Roth IRAs can also be tapped for disability income. Disability is one of the purposes that allow you to withdraw any amount, including earnings, without paying a tax or a penalty.
If you are an employee, any injuries on the job should be covered by worker's compensation. However, worker's compensation doesn't cover self-employed people. Additionally, about 1/3 of employees are provided with disability insurance from their employer that does cover injuries off the job, but the income it provides and the time provided vary widely.
Everyone who pays social security taxes is covered by Social Security, but the eligibility rules for disability are strict, there is a 1 year waiting period before you can receive benefits, and if you have to appeal a rejection that could take even longer.
If you are at least 62 years old, but you want to delay collecting Social Security benefits to receive higher monthly payments later on, you could collect Social Security up to 1 year while you are disabled, then repay the amount after going back to work. By repaying the Social Security, you can then wait until you want to collect it, and still receive the higher payments just as if you never collected it.
Statistics vary widely because of the differing definition of disability. Defining disability more loosely results in a higher statistic of disability. However, regardless of how it is defined, its incidence does increase sharply as one ages, and it is higher for women than for men because of potential complications from pregnancy.

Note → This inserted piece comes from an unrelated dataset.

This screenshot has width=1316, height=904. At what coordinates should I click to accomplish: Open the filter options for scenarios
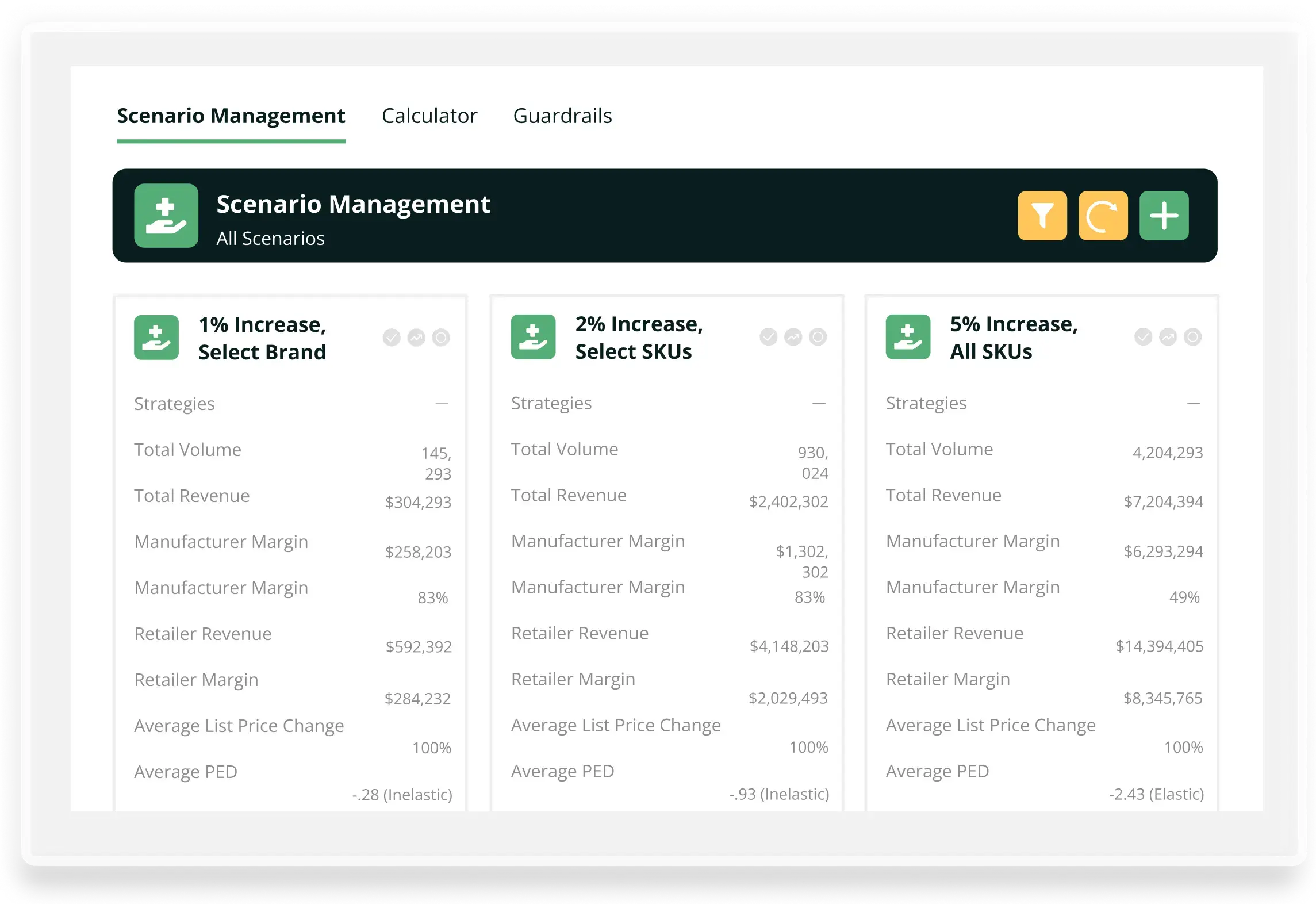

According to this NY Times article, Your Money - Deciding on Disability Policy Is a Numbers Game - NYTimes.com, the Council for Disability Awareness posted on its website that there are 31 million injuries each year. This statistic actually originated from the National Safety Council, which describes a disability as any injury that interferes with normal activity beyond 1 day, such as a sprained ankle — it does not mean it was a disability that prevented the person from working.
Some sources, especially those published data and websites that are supported by disability insurance companies, stated that the odds that a 25 year old would suffer a disability before age 65 that would prevent him from working for 90 days or more is as high as 80%, but, according to actuaries who have studied the incidence, it is about 30% for the general population. However, nonsmoking white-collar workers with no chronic conditions have a much lower incidence of disability: 10%.
And the actual statistics may be lower if you consider the fact that there are probably many who fake disability to receive income and that those who buy their own disability policy are more likely to file claims. In fact, doctors who buy their own disability policies are much more likely to file claims than the general population. Hence, if you are a white-collar worker who is not a doctor, your chances of becoming disabled for 90 days or more is even less than 10%.
One thing to consider when divining your chances of becoming disabled is to look at what you do that increases your chances of disability. For instance, motorcycling would most certainly increase your odds of disability.